#### EXCERPT PROVIDED:
□ □ □ □ □ □ □

Spirituality
Hats: The Deadly History of Who We Put on Our Heads
An interview with biologist Malcolm Smith about his fascinating new book.
Posted January 11, 2020 Reviewed by Davia Sills
"For such simple garments, hats have had a devastating impact on wildlife throughout their long history... Made of wild-caught mammal furs, decorated with feathers or whole stuffed birds, historically they have driven many species to near extinction."
It's really a matter of who someone is wearing on their head, not what they're wearing
I recently learned of a fascinating book by biologist Malcolm Smith titled Hats: A Very Unnatural History. I'd never thought much about the relationship between fancy headwear and the decimation of wildlife—the incredibly high and deadly cost of fashion—and I wanted to know more about his unique book. I was pleased Dr. Smith was able to answer a few questions about the unnatural and murderous history of hats—about the sentient beings who people put on their heads. Our interview went as follows.
Why did you write Hats?
I’d always known that birds had been killed in the past so that their feathers could decorate ladies’ hats. I’d also thought that synthetic fur had largely replaced wild-caught animal furs for hats. But I did a bit of investigation. And what I found really shocked me.
The scale of bird and mammal exploitation in the past had been enormous, bringing several species to the brink of extinction. And wild mammal killing for furs continued. Centuries of greed with seemingly no one caring about the implications! I was astonished.
I thought it needed some thorough research and bringing to public attention. The story had never been told completely. Hence my book!
How does your book differ from others on the same or similar topics?
There are no other books that have told the whole story. Parts of the trade, especially the death and destruction caused to birds, have been written about in the past, but even then, only the trade in the last couple of centuries. The trade began many centuries before and can be related back further to several civilizations who used feathers (some still do) for head decoration. Plenty has been written about the real animal fur versus synthetic fur debate, but most of it is highly partisan from one side or other of this often very fractious argument. I wanted to write an objective account.
Who is your intended audience?
The millinery trade—who take a highly responsible attitude to feather use today—and anyone interested in costume, especially hat design and couture. Also, anyone interested in environmental issues and wildlife conservation, especially birds and mammals worldwide. With sustainability now an everyday watchword, my book is a study in how unsustainable something as seemingly harmless as making hats can be!
What are some of your major themes and messages?
No other human garment has had such a devastating and worldwide impact on wildlife as the hat. Not merely hat décor, but its very structure. Quality hatting felt was made from the fur of beavers, mammals driven to the verge of extinction across Europe and North America.

□ □ □ □ □ □ □

Data extracted from a collection
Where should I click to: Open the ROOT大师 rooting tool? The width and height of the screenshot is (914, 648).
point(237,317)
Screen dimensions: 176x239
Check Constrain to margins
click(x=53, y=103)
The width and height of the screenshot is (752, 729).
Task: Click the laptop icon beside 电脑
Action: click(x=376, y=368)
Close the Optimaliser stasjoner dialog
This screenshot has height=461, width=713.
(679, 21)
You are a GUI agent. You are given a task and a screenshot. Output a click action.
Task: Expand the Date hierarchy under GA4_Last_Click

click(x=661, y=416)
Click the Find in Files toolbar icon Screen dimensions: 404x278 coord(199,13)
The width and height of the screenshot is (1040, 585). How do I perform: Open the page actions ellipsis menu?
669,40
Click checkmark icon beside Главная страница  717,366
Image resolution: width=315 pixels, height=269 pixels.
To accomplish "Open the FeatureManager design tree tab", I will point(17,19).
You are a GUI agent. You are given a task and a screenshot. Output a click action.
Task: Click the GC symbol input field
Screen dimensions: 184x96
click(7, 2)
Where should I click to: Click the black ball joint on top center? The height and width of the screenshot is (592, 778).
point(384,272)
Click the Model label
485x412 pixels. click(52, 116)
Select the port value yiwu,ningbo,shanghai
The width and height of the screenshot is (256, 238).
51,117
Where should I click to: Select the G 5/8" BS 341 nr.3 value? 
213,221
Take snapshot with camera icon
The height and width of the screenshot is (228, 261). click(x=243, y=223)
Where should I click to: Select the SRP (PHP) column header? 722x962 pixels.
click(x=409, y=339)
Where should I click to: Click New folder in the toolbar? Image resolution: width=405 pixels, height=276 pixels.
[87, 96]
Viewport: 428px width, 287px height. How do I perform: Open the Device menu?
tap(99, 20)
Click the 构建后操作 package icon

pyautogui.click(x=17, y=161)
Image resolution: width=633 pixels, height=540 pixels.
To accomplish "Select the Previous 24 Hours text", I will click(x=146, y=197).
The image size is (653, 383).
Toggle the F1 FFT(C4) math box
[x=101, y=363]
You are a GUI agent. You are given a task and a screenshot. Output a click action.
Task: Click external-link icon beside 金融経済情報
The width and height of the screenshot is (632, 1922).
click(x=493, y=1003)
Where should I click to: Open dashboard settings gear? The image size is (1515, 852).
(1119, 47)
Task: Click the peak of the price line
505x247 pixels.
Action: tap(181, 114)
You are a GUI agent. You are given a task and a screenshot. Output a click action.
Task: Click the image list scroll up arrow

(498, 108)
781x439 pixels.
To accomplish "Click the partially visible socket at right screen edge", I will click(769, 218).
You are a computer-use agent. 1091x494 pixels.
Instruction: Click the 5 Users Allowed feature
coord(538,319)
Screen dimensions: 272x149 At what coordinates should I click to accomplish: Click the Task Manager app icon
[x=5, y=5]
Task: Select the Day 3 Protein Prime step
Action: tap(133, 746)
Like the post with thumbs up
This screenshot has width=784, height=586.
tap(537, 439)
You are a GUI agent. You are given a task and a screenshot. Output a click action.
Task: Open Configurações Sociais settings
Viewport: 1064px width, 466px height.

□ □ □ □ □ □ □

#### WHAT IS EXPECTED:
In the hats interview, list every question put to Malcolm Smith.

#### FINAL ANSWER:
Why did you write Hats?
How does your book differ from others on the same or similar topics?
Who is your intended audience?
What are some of your major themes and messages?